Pick your poison: If you had a choice of how you lost a competitive game or sport, how would you prefer to get your brains bashed in? Literally or figuratively?

Mostly an overseas phenomenon, the cult sport of chessboxing is making its way to the United States. Matches start with two opponents seated at a table in the middle of a boxing ring, leaning over a chess board, dressed to fight, but without their gloves. After a four-minute round of chess, the table is removed, the opponents put on gloves and fight for three minutes. After that, it's back to chess, up to 11 rounds. There is a one-minute break between sports to allow the opponents to change gear.

"For me, getting punched really focuses the chess. It's like doing math at the end of a gun," says Los Angeles Chessboxing Club founder Andrew McGregor. "You have to find a solution to what's on the board."

McGregor, 32, estimates that it takes about nine months of training to become a competent and successful chessboxer, and that the sport helps to sharpen survival skills and build a strong mental focus.
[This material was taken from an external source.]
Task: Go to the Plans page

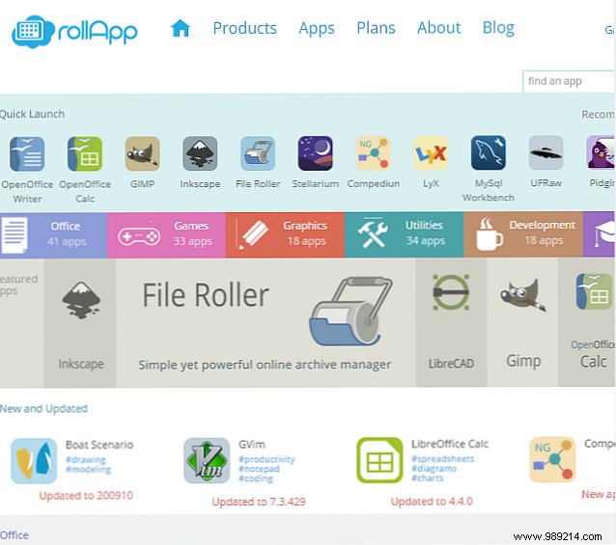Action: (376, 28)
He says he is the North American champ, although he admits there is no functioning regulatory body or commission that awards championships. Since its inception in January 2010, the L.A. Chessboxing Club and its members have wanted to create commercial appeal, with the hope that they can eventually offer prize money to combatants.

Chessboxing's roots trace back to 2003 in Germany, although the idea came from a French novel, "Froid Equateur" ("Cold Equator"). The book chronicled a chessboxing match that lasted more than four hours, inspiring the creation of the World Chess Boxing Organisation, based in Berlin, and created buzz after being featured on ESPN in 2006.

Matches are won during the chess portion by checkmate, exceeding the 12-minute chess time limit, or retirement of an opponent. Once opponents are back on their feet, a knockout or a referee's decision determines the winner. If the chess game ends in a stalemate, the opponent with the higher score in boxing wins. If there is an equal score, the chess opponent playing black wins.

"The adrenaline and sometimes the receiving of a heavy blow to the head means that you'll have to calm and re-center yourself a bit first before beginning the chess again," says Peter VanCouvering, 25, who works as a chemist when he isn't chessboxing.

Competitors are placed into light, middle and heavyweight divisions, but because there are so few chessboxers, fighters are sometimes mismatched in weight.

"It's also imperative that people with similar experience on the boxing side compete for safety's sake, as you don't want a mismatch from pugilistic experience because that drastically increases the risk of serious injury in the ring," says McGregor, whose ring nickname is the Fightin' Philanthropist.

McGregor is a photojournalist, owner of a nonprofit organization called the Tiziano Project, stands 6 foot 9 and weighs around 285 pounds. He says he spends most of his free time scouring the boardwalks, gyms and chess parks of Southern California looking for people willing to learn a new game.

He finds promoting the sport difficult because it's hard to find people with an interest in both activities. But he says that while chessboxing might not be universally known, it can become addictive for those who try it.

One contest was staged at a Venice, Calif., art gallery to raise money for his nonprofit, with the audience dressed in evening gowns and tuxedos. But not all matches are held in such luxurious circumstances. Matches have also been held in movie theaters and in a barren room with a concrete floor and walls, with about 100 half-drunk spectators.

VanCouvering is an experienced competitive chess player, but before his first chessboxing match he says he only had two or three hours of boxing training. His first opponent had at least 10 years of martial-arts experience. During the match, VanCouvering, who says he had a 40-pound advantage, dropped his opponent with a left hook to the kidney. But it was his chess skills that prevailed.

"My opponent had some chess experience and had good instincts, but couldn't keep up with me. I started breaking down his king's defenses and with a nice sacrifice, set up an unstoppable mating attack. In the fifth round (third round of chess), I finished him off," VanCouvering says. "He did catch me flat-footed with a triple jab to the head that had my head buzzing even an hour after the match was over. There was no prize money, but the cheering was nice."

McGregor, who learned about chessboxing while on a photo assignment in Europe, is doing everything he can to promote the sport. He is involved in setting up competitions and teaching classes with the goal of spreading the sport to the big cities of America. His next goal is to eventually cater to younger athletes and women.

The advice the competitors give for anyone who wants to try their hand at chess boxing: Proceed with caution and don't leave your day job.

"The matter of skill involved doesn't really matter because it is all about the fun of it," he says. "Geeks and tough guys have an equal chance at victory."

Scooby Axson is a master's candidate at the Columbia University Graduate School of Journalism.